Pixel coordinate grounding data

---*---

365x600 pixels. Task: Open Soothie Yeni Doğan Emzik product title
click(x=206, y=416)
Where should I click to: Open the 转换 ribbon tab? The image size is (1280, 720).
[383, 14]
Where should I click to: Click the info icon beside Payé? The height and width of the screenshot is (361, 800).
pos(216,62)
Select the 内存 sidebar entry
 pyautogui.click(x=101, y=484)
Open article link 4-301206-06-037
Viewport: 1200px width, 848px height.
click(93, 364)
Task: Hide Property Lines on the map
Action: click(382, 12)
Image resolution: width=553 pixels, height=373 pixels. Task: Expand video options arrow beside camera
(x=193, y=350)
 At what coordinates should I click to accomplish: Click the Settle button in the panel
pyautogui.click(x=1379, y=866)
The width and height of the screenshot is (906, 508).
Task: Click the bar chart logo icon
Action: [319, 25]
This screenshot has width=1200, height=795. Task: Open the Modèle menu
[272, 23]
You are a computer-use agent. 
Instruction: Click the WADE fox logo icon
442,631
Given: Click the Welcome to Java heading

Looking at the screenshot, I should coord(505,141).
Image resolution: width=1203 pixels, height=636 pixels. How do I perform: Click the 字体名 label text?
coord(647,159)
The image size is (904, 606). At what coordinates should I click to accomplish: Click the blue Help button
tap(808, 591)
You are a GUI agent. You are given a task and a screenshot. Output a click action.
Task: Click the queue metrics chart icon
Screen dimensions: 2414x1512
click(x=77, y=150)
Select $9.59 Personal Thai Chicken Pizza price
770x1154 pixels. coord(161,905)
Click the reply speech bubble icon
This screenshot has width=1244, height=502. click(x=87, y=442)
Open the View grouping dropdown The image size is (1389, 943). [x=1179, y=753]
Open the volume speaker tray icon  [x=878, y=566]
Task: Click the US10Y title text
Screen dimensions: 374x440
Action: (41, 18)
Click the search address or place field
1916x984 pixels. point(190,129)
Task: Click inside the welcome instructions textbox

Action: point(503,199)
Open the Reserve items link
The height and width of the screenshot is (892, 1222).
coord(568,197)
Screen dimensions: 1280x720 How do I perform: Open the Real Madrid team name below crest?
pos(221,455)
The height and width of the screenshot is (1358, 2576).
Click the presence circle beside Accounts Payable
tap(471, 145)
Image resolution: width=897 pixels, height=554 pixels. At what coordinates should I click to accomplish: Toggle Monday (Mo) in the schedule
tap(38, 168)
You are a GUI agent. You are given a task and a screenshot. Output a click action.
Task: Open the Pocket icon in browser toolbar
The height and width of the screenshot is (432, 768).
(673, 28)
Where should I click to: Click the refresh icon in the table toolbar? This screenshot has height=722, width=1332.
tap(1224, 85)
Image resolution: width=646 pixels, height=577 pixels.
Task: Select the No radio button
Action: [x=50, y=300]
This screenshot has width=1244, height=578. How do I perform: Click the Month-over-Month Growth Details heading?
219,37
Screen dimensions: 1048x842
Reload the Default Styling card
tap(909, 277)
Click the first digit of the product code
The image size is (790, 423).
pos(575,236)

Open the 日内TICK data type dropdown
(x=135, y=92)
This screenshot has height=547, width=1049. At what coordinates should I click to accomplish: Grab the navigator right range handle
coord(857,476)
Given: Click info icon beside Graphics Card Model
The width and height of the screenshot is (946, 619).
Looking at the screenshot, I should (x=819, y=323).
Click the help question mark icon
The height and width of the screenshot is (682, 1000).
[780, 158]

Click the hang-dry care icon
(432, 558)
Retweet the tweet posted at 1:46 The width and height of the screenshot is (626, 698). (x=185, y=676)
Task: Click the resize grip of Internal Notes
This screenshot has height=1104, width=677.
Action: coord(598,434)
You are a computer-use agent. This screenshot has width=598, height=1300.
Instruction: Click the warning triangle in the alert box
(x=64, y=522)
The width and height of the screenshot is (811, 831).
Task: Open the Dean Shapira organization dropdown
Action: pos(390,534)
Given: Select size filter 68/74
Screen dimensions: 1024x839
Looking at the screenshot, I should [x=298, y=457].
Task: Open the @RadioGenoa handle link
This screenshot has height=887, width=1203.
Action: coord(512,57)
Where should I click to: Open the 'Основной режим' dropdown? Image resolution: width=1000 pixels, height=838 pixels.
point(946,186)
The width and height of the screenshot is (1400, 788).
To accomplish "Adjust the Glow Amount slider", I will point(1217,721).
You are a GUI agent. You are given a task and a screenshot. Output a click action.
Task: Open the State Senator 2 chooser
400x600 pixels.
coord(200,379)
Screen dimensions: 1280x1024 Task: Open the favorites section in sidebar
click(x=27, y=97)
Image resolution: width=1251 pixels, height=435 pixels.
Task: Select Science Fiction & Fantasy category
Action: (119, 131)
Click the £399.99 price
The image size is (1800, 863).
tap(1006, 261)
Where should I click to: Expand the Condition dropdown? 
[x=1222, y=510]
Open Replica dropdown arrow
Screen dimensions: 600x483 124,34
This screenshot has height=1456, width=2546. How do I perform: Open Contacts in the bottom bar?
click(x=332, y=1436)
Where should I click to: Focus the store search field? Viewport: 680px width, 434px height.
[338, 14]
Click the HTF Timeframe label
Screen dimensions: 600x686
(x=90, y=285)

---*---

What needs to be done:
Transcribe each record above exactly. Skip none.

Written answer:
365x600 pixels. Task: Open Soothie Yeni Doğan Emzik product title
click(x=206, y=416)
Where should I click to: Open the 转换 ribbon tab? The image size is (1280, 720).
[383, 14]
Where should I click to: Click the info icon beside Payé? The height and width of the screenshot is (361, 800).
pos(216,62)
Select the 内存 sidebar entry
 pyautogui.click(x=101, y=484)
Open article link 4-301206-06-037
Viewport: 1200px width, 848px height.
click(93, 364)
Task: Hide Property Lines on the map
Action: click(382, 12)
Image resolution: width=553 pixels, height=373 pixels. Task: Expand video options arrow beside camera
(x=193, y=350)
 At what coordinates should I click to accomplish: Click the Settle button in the panel
pyautogui.click(x=1379, y=866)
The width and height of the screenshot is (906, 508).
Task: Click the bar chart logo icon
Action: [319, 25]
This screenshot has width=1200, height=795. Task: Open the Modèle menu
[272, 23]
You are a computer-use agent. 
Instruction: Click the WADE fox logo icon
442,631
Given: Click the Welcome to Java heading

Looking at the screenshot, I should coord(505,141).
Image resolution: width=1203 pixels, height=636 pixels. How do I perform: Click the 字体名 label text?
coord(647,159)
The image size is (904, 606). At what coordinates should I click to accomplish: Click the blue Help button
tap(808, 591)
You are a GUI agent. You are given a task and a screenshot. Output a click action.
Task: Click the queue metrics chart icon
Screen dimensions: 2414x1512
click(x=77, y=150)
Select $9.59 Personal Thai Chicken Pizza price
770x1154 pixels. coord(161,905)
Click the reply speech bubble icon
This screenshot has width=1244, height=502. click(x=87, y=442)
Open the View grouping dropdown The image size is (1389, 943). [x=1179, y=753]
Open the volume speaker tray icon  [x=878, y=566]
Task: Click the US10Y title text
Screen dimensions: 374x440
Action: (41, 18)
Click the search address or place field
1916x984 pixels. point(190,129)
Task: Click inside the welcome instructions textbox

Action: point(503,199)
Open the Reserve items link
The height and width of the screenshot is (892, 1222).
coord(568,197)
Screen dimensions: 1280x720 How do I perform: Open the Real Madrid team name below crest?
pos(221,455)
The height and width of the screenshot is (1358, 2576).
Click the presence circle beside Accounts Payable
tap(471, 145)
Image resolution: width=897 pixels, height=554 pixels. At what coordinates should I click to accomplish: Toggle Monday (Mo) in the schedule
tap(38, 168)
You are a GUI agent. You are given a task and a screenshot. Output a click action.
Task: Open the Pocket icon in browser toolbar
The height and width of the screenshot is (432, 768).
(673, 28)
Where should I click to: Click the refresh icon in the table toolbar? This screenshot has height=722, width=1332.
tap(1224, 85)
Image resolution: width=646 pixels, height=577 pixels.
Task: Select the No radio button
Action: [x=50, y=300]
This screenshot has width=1244, height=578. How do I perform: Click the Month-over-Month Growth Details heading?
219,37
Screen dimensions: 1048x842
Reload the Default Styling card
tap(909, 277)
Click the first digit of the product code
The image size is (790, 423).
pos(575,236)

Open the 日内TICK data type dropdown
(x=135, y=92)
This screenshot has height=547, width=1049. At what coordinates should I click to accomplish: Grab the navigator right range handle
coord(857,476)
Given: Click info icon beside Graphics Card Model
The width and height of the screenshot is (946, 619).
Looking at the screenshot, I should (x=819, y=323).
Click the help question mark icon
The height and width of the screenshot is (682, 1000).
[780, 158]

Click the hang-dry care icon
(432, 558)
Retweet the tweet posted at 1:46 The width and height of the screenshot is (626, 698). (x=185, y=676)
Task: Click the resize grip of Internal Notes
This screenshot has height=1104, width=677.
Action: coord(598,434)
You are a computer-use agent. This screenshot has width=598, height=1300.
Instruction: Click the warning triangle in the alert box
(x=64, y=522)
The width and height of the screenshot is (811, 831).
Task: Open the Dean Shapira organization dropdown
Action: pos(390,534)
Given: Select size filter 68/74
Screen dimensions: 1024x839
Looking at the screenshot, I should [x=298, y=457].
Task: Open the @RadioGenoa handle link
This screenshot has height=887, width=1203.
Action: coord(512,57)
Where should I click to: Open the 'Основной режим' dropdown? Image resolution: width=1000 pixels, height=838 pixels.
point(946,186)
The width and height of the screenshot is (1400, 788).
To accomplish "Adjust the Glow Amount slider", I will point(1217,721).
You are a GUI agent. You are given a task and a screenshot. Output a click action.
Task: Open the State Senator 2 chooser
400x600 pixels.
coord(200,379)
Screen dimensions: 1280x1024 Task: Open the favorites section in sidebar
click(x=27, y=97)
Image resolution: width=1251 pixels, height=435 pixels.
Task: Select Science Fiction & Fantasy category
Action: (119, 131)
Click the £399.99 price
The image size is (1800, 863).
tap(1006, 261)
Where should I click to: Expand the Condition dropdown? 
[x=1222, y=510]
Open Replica dropdown arrow
Screen dimensions: 600x483 124,34
This screenshot has height=1456, width=2546. How do I perform: Open Contacts in the bottom bar?
click(x=332, y=1436)
Where should I click to: Focus the store search field? Viewport: 680px width, 434px height.
[338, 14]
Click the HTF Timeframe label
Screen dimensions: 600x686
(x=90, y=285)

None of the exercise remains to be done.